To hear a glacier move, which I once did in spring, is never to forget its earthshaking power. Not quite like the rumbling of an earthquake, not an explosion either, it is as if the bowels of the earth are groaning; thus, the metaphor of a sleeping grizzly bear as glacier.
Yet, in shorter time cycles of the annual calendar, these same fearsome glaciers let loose glacial melt-water that is channelled by humans into sources of cultivation, sustenance and home. The thing is, they are benign and fearsome both at the same time, which goes back to the Oxford discussion about relations to nature being fearsome and lovable.
The reason why we have so many in the Karakorams is a relatively simple matter.

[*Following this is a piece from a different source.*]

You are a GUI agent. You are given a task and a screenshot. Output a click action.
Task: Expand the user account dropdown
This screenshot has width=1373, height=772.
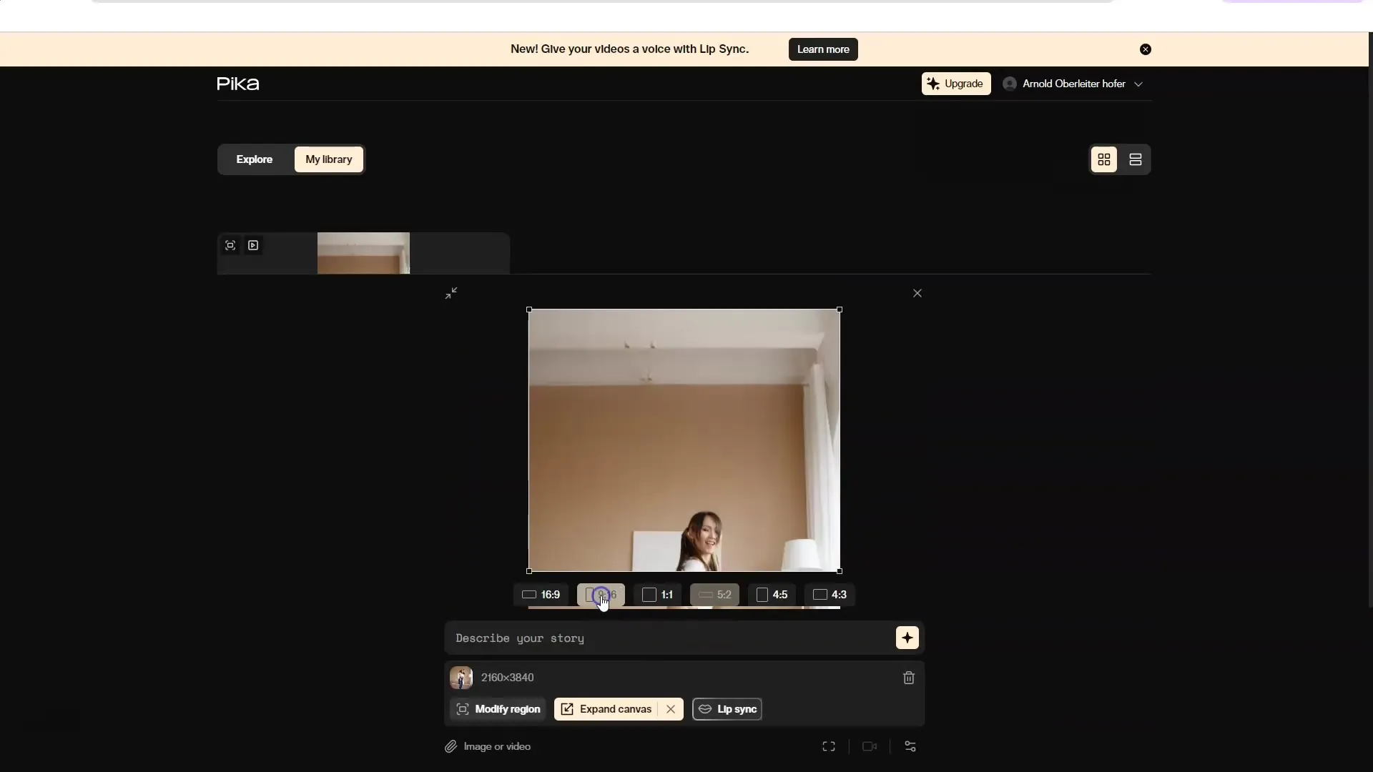1138,83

These mountains are new in geological time, and like new teeth, they are very jagged, not being rubbed smooth by the elements. This gives them a great many crevices in which to collect ice, which is the principle of a glacier. In contrast, consider for a moment, the nearby Himalaya, and you will imagine much rounder silhouettes and stretched out ranges: fewer crags in which to collect ice. So most of the combined glacial ice of the Himalaya (India, Nepal, Bhutan) is less than half of the glacial ice in the Karakoram of Pakistan.
Some 110 years ago, the village of Passu upon which I looked down on our trek, was suddenly cut down in half when a glacier let out a burst of water into the Hunza River. Overnight, half the households of Passu were swept away and dissolved into river mud. Sudden injections of heat can make these glaciers do fearsome things such as this outburst event. Yet, Passu’s lifeblood even today is the glacier that normally lets out manageable melt-water to make it a human dwelling.
Fear, love and seeking knowledge – all of these mark our relations with the great forces of nature. And it is these, in an unpredictable mix, that frame the views that we get when beholding the magnificent creature of ice called Passu glacier.